| Exercise aim |
Reproduce each of the entries below word for word, omitting the pictures.

Entries with target coordinates

• • • • •

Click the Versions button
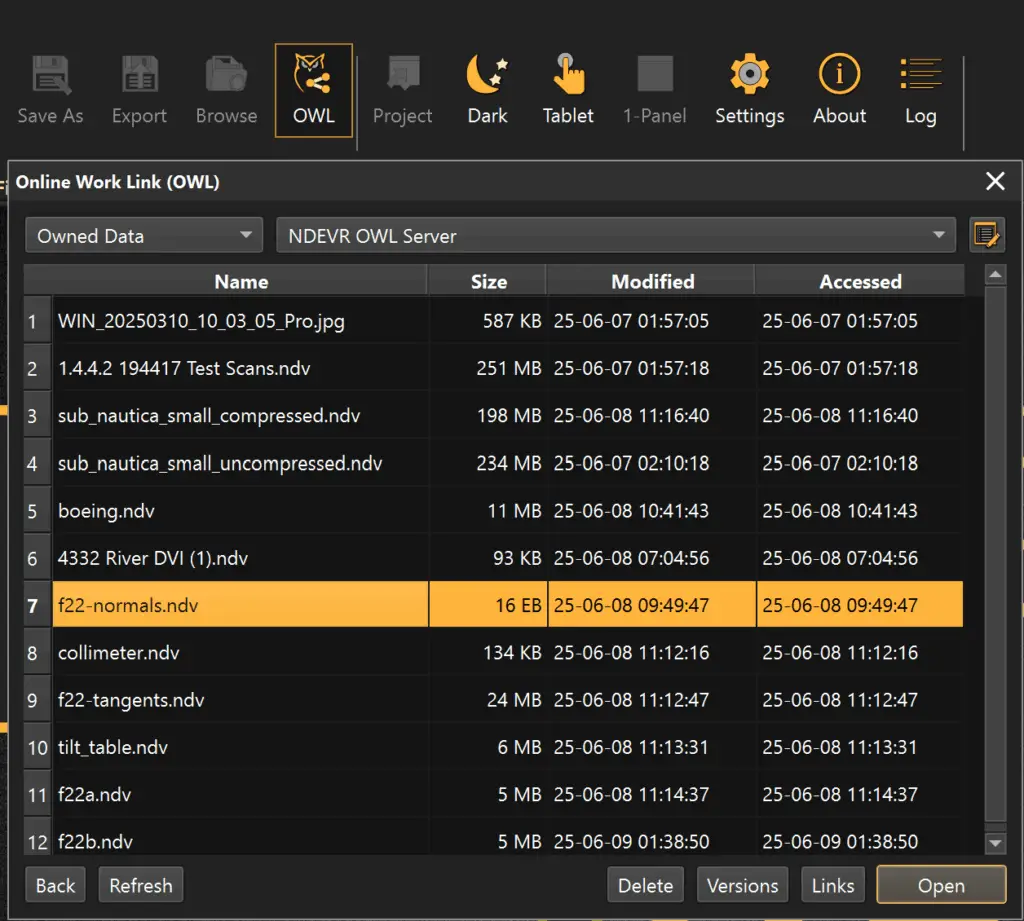 (x=742, y=885)
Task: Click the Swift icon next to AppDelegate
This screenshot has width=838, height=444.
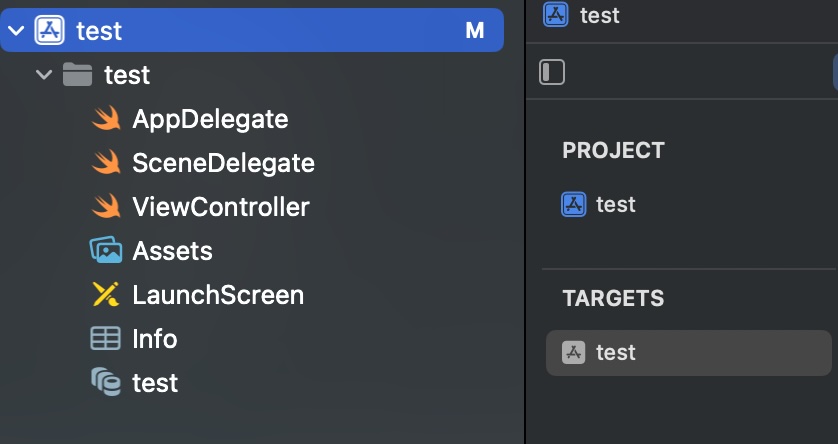Action: pos(106,120)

• • • • •

| Output for this task |
Click the Versions button
 (x=742, y=885)
Task: Click the Swift icon next to AppDelegate
This screenshot has width=838, height=444.
Action: pos(106,120)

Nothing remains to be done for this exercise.